Erasmus University Medical Centre, Desiderius School, Rotterdam, The Netherlands.
Med Teach. 2013;35(2):120-6. doi: 10.3109/0142159X.2012.733836. Epub 2012 Oct 30.
There is a need for outcome-based studies on strategies for supporting at-risk medical students that use long-term follow-up and contemporaneous controls.
To measure the effect of a short integrated study skills programme (SSP) on the study progress of at-risk medical students.
First-year students identified as at-risk of academic failure at 7 months after enrolment were invited to participate in the randomised controlled trial. Participants were randomly assigned to the SSP group or to a control group receiving standard academic support. Effects of SSP were measured on the short (passed first exam after intervention), medium (obtained enough credits to proceed to second year) and long term (completed first-year curriculum within 2 years).
SSP participants (n=43) more often passed the first exam after the intervention than controls (n=41; 30% versus 12%; X2(1)=4.06, p<0.005, effect size=0.22), in particular those who had previously passed at least one exam. No medium or long-term effect was found. Participants who had attended four or five SSP sessions outperformed those who had attended fewer sessions on all outcome measures.
A short, integrated SSP benefited some, but not all students. Our advice is to focus support efforts on at-risk students who have demonstrated commitment and academic potential.

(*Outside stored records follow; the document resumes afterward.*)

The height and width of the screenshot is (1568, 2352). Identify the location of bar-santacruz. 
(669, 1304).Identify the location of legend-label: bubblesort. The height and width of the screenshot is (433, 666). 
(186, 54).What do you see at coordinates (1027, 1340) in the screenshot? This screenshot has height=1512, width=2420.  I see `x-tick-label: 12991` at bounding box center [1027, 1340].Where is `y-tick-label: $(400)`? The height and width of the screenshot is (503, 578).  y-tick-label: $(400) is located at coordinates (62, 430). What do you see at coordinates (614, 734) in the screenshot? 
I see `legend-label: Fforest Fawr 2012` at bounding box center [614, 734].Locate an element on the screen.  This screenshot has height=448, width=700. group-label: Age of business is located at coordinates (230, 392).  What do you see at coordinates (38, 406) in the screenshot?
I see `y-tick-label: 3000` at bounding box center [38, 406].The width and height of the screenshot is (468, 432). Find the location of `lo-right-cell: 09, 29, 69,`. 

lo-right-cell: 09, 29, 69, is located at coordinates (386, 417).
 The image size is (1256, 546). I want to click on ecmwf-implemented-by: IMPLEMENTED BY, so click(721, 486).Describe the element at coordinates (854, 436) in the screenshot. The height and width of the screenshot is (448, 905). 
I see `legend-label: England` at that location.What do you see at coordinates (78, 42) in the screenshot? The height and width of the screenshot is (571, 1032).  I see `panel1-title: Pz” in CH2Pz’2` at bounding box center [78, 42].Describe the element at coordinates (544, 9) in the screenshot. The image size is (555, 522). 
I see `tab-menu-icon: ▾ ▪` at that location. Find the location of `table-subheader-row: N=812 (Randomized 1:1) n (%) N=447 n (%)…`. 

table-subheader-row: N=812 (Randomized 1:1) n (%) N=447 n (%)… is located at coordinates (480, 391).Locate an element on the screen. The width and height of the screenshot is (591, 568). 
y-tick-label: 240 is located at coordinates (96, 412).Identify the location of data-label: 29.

需要进行基于结果的研究,以确定支持高危医学生的策略,这些策略需要采用长期随访和同期对照。
测量短期综合学习技巧课程(SSP)对高危医学生学习进展的影响。
在入学 7 个月后,将被确定为学业失败高危的一年级学生邀请参加随机对照试验。参与者被随机分配到 SSP 组或对照组,接受标准学术支持。SSP 的效果在短期(干预后通过第一次考试)、中期(获得足够学分进入第二年)和长期(在 2 年内完成第一年课程)进行测量。
与对照组(n=41;30%比 12%;X2(1)=4.06,p<0.005,效应大小=0.22)相比,SSP 参与者(n=43)在干预后通过第一次考试的比例更高,尤其是那些之前通过至少一次考试的学生。未发现中期或长期效果。参加过 4 或 5 次 SSP 课程的参与者在所有结果测量上的表现均优于参加过较少课程的参与者。
短期、综合的 SSP 对一些学生有益,但并非所有学生都受益。我们的建议是将支持努力集中在表现出承诺和学术潜力的高危学生身上。